The weight of the waves: A brother’s final journey
BY HAKEEM TOURAY
The air on December 4, 2020, carried that familiar Gambian stillness, the kind that makes the night feel like it’s holding its breath. I was returning from Kampeh, one of those late-night gatherings where laughter stretches time, when I saw my brother, Buba, standing outside our gate like a lone sentry. It was nearly 2am.
As I approached, the silence between us thickened. Then, with a calmness that felt unnatural, he delivered the sentence every family in our region dreads: “I want to take the back-way journey to Europe.” My tongue froze. I knew too well the predatory nature of that path, the desert that devours the unprepared, the sea that swallows the hopeful. I pleaded. I reasoned. I warned. But in our culture, respect is a river that flows downward. When an elder brother declares his destiny, a younger one can only splash against the current.

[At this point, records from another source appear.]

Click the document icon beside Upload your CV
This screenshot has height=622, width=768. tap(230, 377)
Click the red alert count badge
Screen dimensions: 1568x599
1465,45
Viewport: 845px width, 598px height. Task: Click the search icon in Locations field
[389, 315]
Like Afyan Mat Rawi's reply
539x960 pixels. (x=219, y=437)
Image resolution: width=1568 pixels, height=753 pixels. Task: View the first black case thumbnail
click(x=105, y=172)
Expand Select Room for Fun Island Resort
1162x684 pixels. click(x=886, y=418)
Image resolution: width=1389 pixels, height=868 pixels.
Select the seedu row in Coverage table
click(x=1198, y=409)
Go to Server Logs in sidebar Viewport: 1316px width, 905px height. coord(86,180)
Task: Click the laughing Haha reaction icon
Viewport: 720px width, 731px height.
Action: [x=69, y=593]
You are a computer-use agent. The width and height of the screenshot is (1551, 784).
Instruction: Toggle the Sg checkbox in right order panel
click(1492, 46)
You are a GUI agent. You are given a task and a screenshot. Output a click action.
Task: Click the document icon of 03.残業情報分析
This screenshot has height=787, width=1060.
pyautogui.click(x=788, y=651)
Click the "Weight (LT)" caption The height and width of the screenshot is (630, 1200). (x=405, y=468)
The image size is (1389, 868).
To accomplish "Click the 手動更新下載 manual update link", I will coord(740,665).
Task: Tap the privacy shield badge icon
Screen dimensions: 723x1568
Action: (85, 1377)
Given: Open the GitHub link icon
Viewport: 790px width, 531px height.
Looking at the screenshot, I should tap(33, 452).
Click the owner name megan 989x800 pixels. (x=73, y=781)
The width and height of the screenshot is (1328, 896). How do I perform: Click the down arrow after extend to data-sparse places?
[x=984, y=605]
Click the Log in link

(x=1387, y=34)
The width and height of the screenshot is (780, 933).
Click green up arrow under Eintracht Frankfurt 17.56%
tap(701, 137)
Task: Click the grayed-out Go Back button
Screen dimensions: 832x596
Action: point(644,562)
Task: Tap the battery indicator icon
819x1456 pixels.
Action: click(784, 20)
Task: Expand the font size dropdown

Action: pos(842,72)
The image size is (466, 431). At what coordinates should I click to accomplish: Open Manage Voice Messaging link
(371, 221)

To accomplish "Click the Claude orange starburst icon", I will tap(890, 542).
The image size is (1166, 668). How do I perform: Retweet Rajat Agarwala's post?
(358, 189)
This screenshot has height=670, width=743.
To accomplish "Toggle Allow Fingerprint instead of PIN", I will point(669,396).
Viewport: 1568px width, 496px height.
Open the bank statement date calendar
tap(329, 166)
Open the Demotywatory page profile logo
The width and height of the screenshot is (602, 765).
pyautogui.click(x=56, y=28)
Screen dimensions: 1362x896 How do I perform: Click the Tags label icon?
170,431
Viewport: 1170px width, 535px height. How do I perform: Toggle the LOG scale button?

That night, something shifted. I became less a brother and more a reluctant strategist. We mapped out a journey stitched with hope yet soaked in danger. By sunrise, he was in Banjul, asking about the desert buses to Mali. By Allah’s will, or perhaps a cruel twist of fate, there was one seat left on a Friday departure. He didn’t come home to say goodbye. Maybe he feared our mother’s face would unravel his resolve. He asked me to bring his belongings instead.
After Jumu’ah, I drove toward the coast with Sheikh Hatab Hydara, a friend who long ago became family. We met Buba at the station. I handed him his bags, the weight of his new life compressed into canvas and zippers. He left that Friday without a final word to our mother, without teasing little Joko, without a last laugh with Degen or Gibril, without a hug for Kombeh. Only Hatab and I stood on the asphalt, watching him disappear into the machinery of migration.
His passage through Libya was unnervingly swift. In under three weeks, he reached the Mediterranean. But the sea is a moody gatekeeper. His first attempt failed; the money evaporated into the pockets of ghosts. We tried again. That second attempt would become our undoing.
On February 3, 2021, just after Maghrib, my phone lit up. A voice note from Buba. He said they would launch into the blue later that night. That voice note became the last time I heard my brother alive. I spent the night in a feverish half-sleep, sending message after message, waiting for the double-blue ticks that never arrived. I prayed. I bargained. I waited for dawn. Shortly after Fajr, a Libyan number called. The voice was not Buba’s. It carried only a jagged truth: the Mediterranean had claimed him.
I sought our Imam, may Allah grant him Jannah, to help shoulder the impossible task of breaking the news. He looked at me, eyes heavy, and said, “Walahi, this is beyond me. I cannot tell your family that Buba is gone.” He summoned three elders. I refused to walk with them. I could not bear to witness the moment my mother’s world shattered. I stood by the gate, a ghost in my own home, listening to the screams of my sister Kombeh and the rising wails of neighbors.
When I finally entered, the scene was a portrait of grief carved in dust. My mother lay on the ground, earth clinging to her clothes. When she saw me, she lunged, gripping my shirt with a strength born from pure, unfiltered agony. “Where is my son?” she cried. And in that moment, the weight of the sea settled into my own chest. Walahi, no heart is built to carry such a load. Today marks five years since he left us. Buba didn’t leave because he was restless. He left because he was selfless. He chased a horizon he believed would bring us dignity, ease, and opportunity, gifts he never lived to enjoy. He remains a son of The Gambia, a brother of the soil, and now, a memory carried by the tide.
Rest in peace and dignity, Buba. Until we meet again in Jannah, In shaa Allah.